Set down the passage from the piece on the Carter presidency word for word, starting at "Much has been" and ending at "elected in 1848.".

» **Document extract**:
------------------------------------------------

Thursday, January 9th, is a day of mourning for President Jimmy Carter, our 39th President, who passed away at 100 years old on December 29th, 2024.
I was lucky enough in college to attend the inauguration of President Carter in January 1977. It was a bitterly chilly day but sunny, and one clear memory from that day was of President Carter breaking the mold of riding in the limousine and walking the inaugural parade route instead, shaking hands as he crossed from one side to the other. It was a joyous day, as inaugurals should be.
Much has been written about the Carter presidency in the time since he passed. From an investment manager and “bond guy’s” perspective, the Carter presidency provides a lesson on some politics and economics – especially given that it was a one-term presidency.
Carter got elected by putting together a coalition that combined Southern voters (who were increasingly leaning Republican) with rural voters. The fact that he was from the South and that the country was still weary of Watergate helped. Still, it was a narrow victory over President Ford, 297–240 electoral votes. Carter became the first president from the Deep South since Zachary Taylor of Virginia was elected in 1848.
Much is often made of the inflation and high interest rates of the Carter presidency, and they certainly played a significant role in his defeat four years later. But the Carter presidency had a number of positives in areas of foreign relations, economics, and business.

------------------------------------------------

» **The data**:
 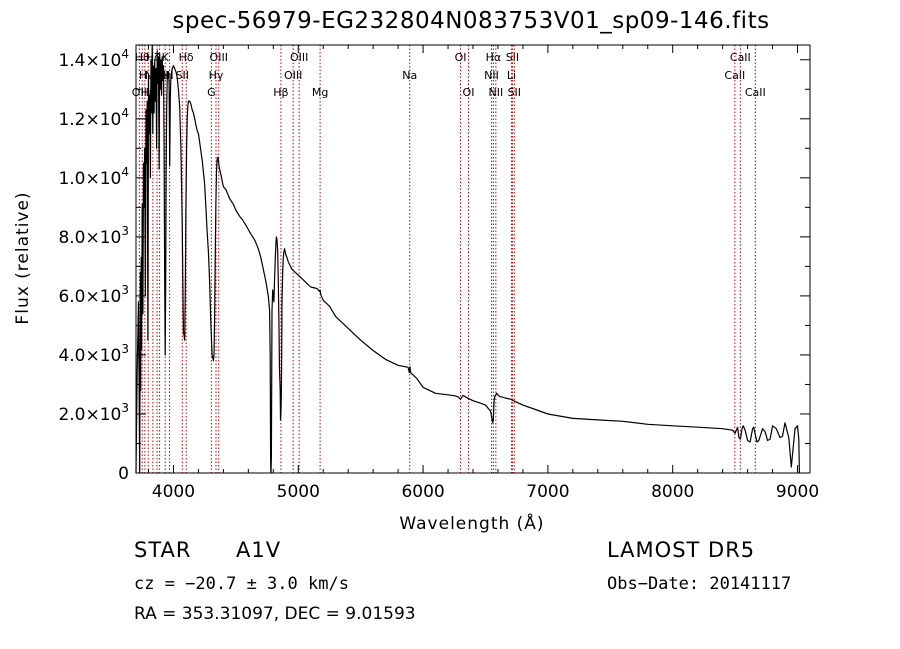 What do you see at coordinates (672, 492) in the screenshot?
I see `x-tick-label: 8000` at bounding box center [672, 492].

------------------------------------------------

» **Result of this exercise**:
Much has been written about the Carter presidency in the time since he passed. From an investment manager and “bond guy’s” perspective, the Carter presidency provides a lesson on some politics and economics – especially given that it was a one-term presidency.
Carter got elected by putting together a coalition that combined Southern voters (who were increasingly leaning Republican) with rural voters. The fact that he was from the South and that the country was still weary of Watergate helped. Still, it was a narrow victory over President Ford, 297–240 electoral votes. Carter became the first president from the Deep South since Zachary Taylor of Virginia was elected in 1848.